En contrepartie, le praticien  bénéficie de deux avantages : la facturation de la majoration de coordination lorsqu’il reçoit un patient dans le cadre du parcours de soins coordonnés, et la prise en charge d’une partie de ses cotisations sociales par l’assurance maladie. Au 1er janvier 2008 signale la CNAM,  20 professionnels de santé ont adhéré à l’option de coordination. Au titre de l’année 2006, le montant moyen de l’aide versée par la Cpam s’est élevé à 2 324€.

 

Mort né

La Cour demande donc une évaluation du mécanisme “qui consacre l’élargissement des prises en charge de cotisations par l’assurance maladie à des praticiens de secteur 2”.

Par ailleurs, en septembre dernier, un décret donnait naissance à une option de coordination renforcée, en lieu et place d’un secteur optionnel irréalisable. Chirurgiens, anesthésistes et obstétriciens peuvent depuis bénéficier de cette prise en charge partielle de leurs cotisations sociales, à condition de pratiquer des dépassements limités à 50 % du tarif conventionné et de réaliser 30 % de leurs actes en secteur 1 strict.

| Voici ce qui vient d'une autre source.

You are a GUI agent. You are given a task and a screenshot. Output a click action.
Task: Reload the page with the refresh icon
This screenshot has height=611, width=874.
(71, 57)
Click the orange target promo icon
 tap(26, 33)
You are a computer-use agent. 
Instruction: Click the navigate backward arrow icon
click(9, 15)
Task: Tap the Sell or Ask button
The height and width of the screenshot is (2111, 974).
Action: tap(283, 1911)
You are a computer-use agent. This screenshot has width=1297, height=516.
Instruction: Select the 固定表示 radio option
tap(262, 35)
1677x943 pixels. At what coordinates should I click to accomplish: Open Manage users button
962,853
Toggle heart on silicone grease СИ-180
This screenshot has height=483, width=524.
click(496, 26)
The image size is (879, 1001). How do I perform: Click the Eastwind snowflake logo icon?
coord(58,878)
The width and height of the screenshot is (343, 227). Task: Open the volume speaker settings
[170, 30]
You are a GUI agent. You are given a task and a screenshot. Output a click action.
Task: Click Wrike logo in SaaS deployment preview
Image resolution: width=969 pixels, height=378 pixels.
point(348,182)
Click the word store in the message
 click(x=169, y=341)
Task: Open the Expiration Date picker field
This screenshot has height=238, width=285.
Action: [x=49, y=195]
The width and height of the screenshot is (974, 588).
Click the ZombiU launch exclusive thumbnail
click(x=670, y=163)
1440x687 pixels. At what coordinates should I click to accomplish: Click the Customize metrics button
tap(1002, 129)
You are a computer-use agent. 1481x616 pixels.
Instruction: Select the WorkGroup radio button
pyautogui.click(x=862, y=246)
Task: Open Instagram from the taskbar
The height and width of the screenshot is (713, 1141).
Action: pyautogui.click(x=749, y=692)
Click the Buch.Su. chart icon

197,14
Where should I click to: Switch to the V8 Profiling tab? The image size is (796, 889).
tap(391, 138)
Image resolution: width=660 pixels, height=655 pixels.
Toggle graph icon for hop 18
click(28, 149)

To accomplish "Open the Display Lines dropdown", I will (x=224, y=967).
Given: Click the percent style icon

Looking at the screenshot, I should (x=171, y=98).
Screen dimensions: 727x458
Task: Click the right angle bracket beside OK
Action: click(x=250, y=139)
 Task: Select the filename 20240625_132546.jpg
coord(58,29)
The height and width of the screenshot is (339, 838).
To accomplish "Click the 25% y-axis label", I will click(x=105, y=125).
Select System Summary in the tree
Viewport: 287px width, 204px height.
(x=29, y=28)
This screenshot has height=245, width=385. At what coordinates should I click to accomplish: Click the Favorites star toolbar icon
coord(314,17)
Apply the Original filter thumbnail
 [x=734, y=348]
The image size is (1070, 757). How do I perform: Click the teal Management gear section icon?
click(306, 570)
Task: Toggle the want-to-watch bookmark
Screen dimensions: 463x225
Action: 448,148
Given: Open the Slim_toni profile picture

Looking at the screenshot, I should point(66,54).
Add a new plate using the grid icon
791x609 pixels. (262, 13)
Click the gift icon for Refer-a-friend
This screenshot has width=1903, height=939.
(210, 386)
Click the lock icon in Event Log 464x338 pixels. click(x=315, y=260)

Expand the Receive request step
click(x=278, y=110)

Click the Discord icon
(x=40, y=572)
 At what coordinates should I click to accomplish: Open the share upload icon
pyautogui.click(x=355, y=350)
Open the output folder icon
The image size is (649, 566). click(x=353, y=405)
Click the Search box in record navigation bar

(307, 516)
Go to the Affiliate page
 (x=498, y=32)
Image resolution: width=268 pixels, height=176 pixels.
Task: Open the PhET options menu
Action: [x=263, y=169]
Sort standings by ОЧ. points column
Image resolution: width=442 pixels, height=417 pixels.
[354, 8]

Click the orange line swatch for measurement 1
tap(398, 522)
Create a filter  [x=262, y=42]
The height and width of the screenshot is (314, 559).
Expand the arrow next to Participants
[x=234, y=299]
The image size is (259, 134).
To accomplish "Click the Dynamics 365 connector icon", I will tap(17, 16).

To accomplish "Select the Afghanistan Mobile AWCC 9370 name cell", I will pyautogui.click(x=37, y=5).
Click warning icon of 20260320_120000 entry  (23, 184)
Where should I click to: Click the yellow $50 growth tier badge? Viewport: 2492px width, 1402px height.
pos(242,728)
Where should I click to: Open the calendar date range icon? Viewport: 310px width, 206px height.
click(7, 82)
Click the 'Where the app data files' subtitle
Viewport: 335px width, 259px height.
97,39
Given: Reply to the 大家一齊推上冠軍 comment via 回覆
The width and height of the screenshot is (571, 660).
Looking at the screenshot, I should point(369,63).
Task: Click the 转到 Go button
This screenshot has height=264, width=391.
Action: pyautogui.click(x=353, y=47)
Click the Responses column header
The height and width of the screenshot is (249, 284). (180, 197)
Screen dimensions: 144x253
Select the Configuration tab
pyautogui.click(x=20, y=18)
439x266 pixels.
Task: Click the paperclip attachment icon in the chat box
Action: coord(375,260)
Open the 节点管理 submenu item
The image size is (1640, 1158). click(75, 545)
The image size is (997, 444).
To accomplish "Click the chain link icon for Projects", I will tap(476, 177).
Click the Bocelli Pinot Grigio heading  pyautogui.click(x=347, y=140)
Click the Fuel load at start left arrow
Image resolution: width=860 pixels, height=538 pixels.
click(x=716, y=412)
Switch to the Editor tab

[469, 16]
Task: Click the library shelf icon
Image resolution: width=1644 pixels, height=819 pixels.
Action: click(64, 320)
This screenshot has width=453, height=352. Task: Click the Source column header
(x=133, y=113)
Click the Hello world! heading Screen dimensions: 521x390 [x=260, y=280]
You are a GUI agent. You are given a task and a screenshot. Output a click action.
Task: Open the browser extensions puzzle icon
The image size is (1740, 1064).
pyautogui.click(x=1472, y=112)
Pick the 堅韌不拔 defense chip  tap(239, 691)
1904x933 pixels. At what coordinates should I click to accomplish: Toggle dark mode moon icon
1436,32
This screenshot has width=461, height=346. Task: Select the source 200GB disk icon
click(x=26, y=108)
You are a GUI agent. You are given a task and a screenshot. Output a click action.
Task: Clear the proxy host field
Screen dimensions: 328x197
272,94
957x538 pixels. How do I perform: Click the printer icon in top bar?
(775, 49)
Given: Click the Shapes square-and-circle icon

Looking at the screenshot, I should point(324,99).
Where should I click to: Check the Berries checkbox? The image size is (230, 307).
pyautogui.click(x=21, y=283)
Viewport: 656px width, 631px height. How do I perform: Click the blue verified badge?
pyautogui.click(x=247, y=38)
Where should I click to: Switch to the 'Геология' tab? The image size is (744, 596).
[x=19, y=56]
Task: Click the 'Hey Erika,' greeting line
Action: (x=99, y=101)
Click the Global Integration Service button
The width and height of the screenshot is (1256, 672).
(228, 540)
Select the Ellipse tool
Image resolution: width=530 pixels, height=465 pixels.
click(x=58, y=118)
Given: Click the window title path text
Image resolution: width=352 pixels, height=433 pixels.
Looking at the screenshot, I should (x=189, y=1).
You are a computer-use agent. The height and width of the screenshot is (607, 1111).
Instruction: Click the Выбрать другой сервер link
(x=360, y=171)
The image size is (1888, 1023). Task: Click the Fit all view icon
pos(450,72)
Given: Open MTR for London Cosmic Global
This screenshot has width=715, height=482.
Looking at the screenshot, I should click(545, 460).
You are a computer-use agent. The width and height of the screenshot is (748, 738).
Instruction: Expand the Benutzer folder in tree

A priori, ce secteur qui ne satisfaisait personne, à commencer par les organismes de protection complémentaire et l’actuel gouvernement, est à présent mort né. La Cour des comptes vient de lui donner le coup de pied de l’âne.

Les réactions aux préconisations de la Cour des comptes n’ont cessé de tomber depuis hier jeudi.

« Si l’Etat n’a pas de parole, les médecins ont de la mémoire” a menacé le président de la FMF, le  Dr. Jean-Paul Hamon. L’ASV est la contrepartie de l’abandon de la liberté des honoraires, pour les médecins du premier secteur, rappelle-t-il. Un avantage social vieillesse qui est depuis sa mise en place, un “objet de chantage” montrant tous les cinq ans, “le peu de paroles de l’Etat (…) Toute à atteinte à l’ASV entraînerait de facto, le retour à l’a liberté d’honoraires” prévient le généraliste.

Il se trouve sur la même ligne combative qu’un autre généraliste, le Dr. Michel Combier, le président de l’UNOF (médecins de famille de la CSMF). ”La remise en cause de cette partie du contrat mettrait fin au Secteur 1 qui est le mode d’exercice quasi-exclusif des médecins généralistes traitants” confirme le généraliste toulousain.

Le syndicat considère que les problèmes démographiques sont dus à “une gestion  technocratique de longue date des effectifs de la Médecine Générale pour laquelle les médecins généralistes libéraux ne sont en rien responsables. Qu’en était-il de la Cour des Comptes à l’époque où cette idéologie était dominante ?” interroge-t-il en rappelant le plaidoyer de son syndicat pour des “incitations fortes et non des sanctions” à l’égard de ceux qui “répondent aux besoins de la population dans le cadre d’un contrat social qui fait de la médecine française un des systèmes de soins où le reste à charge pour le patient est le plus faible.”

 Enfin, le Centre national des professions de santé (CNPS), adresse à son tour une mise en garde au gouvernement, et lui demande de “repousser clairement cette remise en cause du contrat conventionnel ”. Fort de ses 32 organisations représentatives de près de 400 000 professionnels libéraux, il affirme qu’il “n’hésitera pas à se mobiliser pour préserver les conditions d’exercice des professionnels de santé conventionnés et les avantages qui en découlent tant pour les libéraux de santé que pour les patients.”

Remis à jour le 14 septembre à 12 h 15.